Re: What does volatile guarantee?

From:
Lew <noone@lewscanon.com>
Newsgroups:
comp.lang.java.programmer
Date:
Sun, 14 Feb 2010 18:23:23 -0500
Message-ID:
<hla0lc$iar$1@news.albasani.net>
Eric Sosman wrote in this thread on 2/12:

    Before anybody whines^H^H^H^H^H^Hsuggests that making +=
atomic would be easy, let him ponder
    volatile int a,b,c,...,z;
    a += b += c+= ... += z;


Andreas Leitgeb wrote:

I'm not whining (nor suggesting) for += nor ++ being atomic,
but that particular argument does not extend to the "++"
operator.


Actually, it does. The particular argument is an extension of the observation
that += and ++ both represent a read followed by a write, with an increment or
addition in there somewhere. Those are inherently separate operations.

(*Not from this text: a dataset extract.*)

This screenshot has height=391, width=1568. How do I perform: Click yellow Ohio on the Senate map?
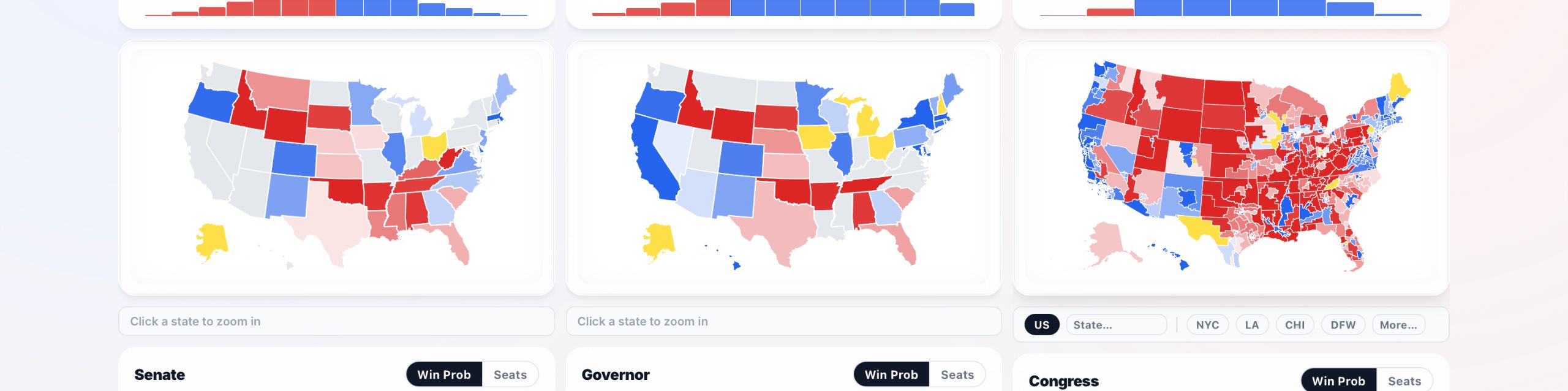[434, 146]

So, what to say to those whining^H^H^H^H^H^H^Hsuggesting
making just "++" atomic?


What Joshua Cranmer said, with "increment" added:

x++ properly involves a read, then a copy[, then an increment],
then a write, so it is not atomic.


and correspondingly for a pre-increment:

++x properly involves a read[, then an increment], then a write,
then a copy, so it is not atomic.


Also tell them that there already is an atomic version of that operation,
'AtomicInteger#getAndIncrement()', et al., to be happy that synchronization is
built in to the language, and to quit whining.

Not every operation can be atomic. Some actions involve too many steps to be
atomic. It is clear that a simple 'volatile' read or write can, and should,
be atomic. It is clear that a long sequence of steps, such as:

    x = 0;
    y = x * 3;
    x = y / 17;
    x = Math.sqrt( x );

should not be atomic without explicit synchronization. Therefore it is clear
that not all operations involving a mix of reads and writes should be atomic.
  Since 'synchronized' or similar is needed to synchronize such multiple
operations, and 'synchronized' and similar are built into the platform, it
makes sense that those mechanisms should apply to all situations involving a
mix of reads and writes, rather than to draw some arbitrary and hard-to-manage
boundary between mixes that are atomic and those that are not.

Really, though, whining about the absence of a feature that is already
provided by other means is just stupidity and childish petulance. THE FEATURE
ALREADY EXISTS. You just can't use the ++ operator for it. Sheesh!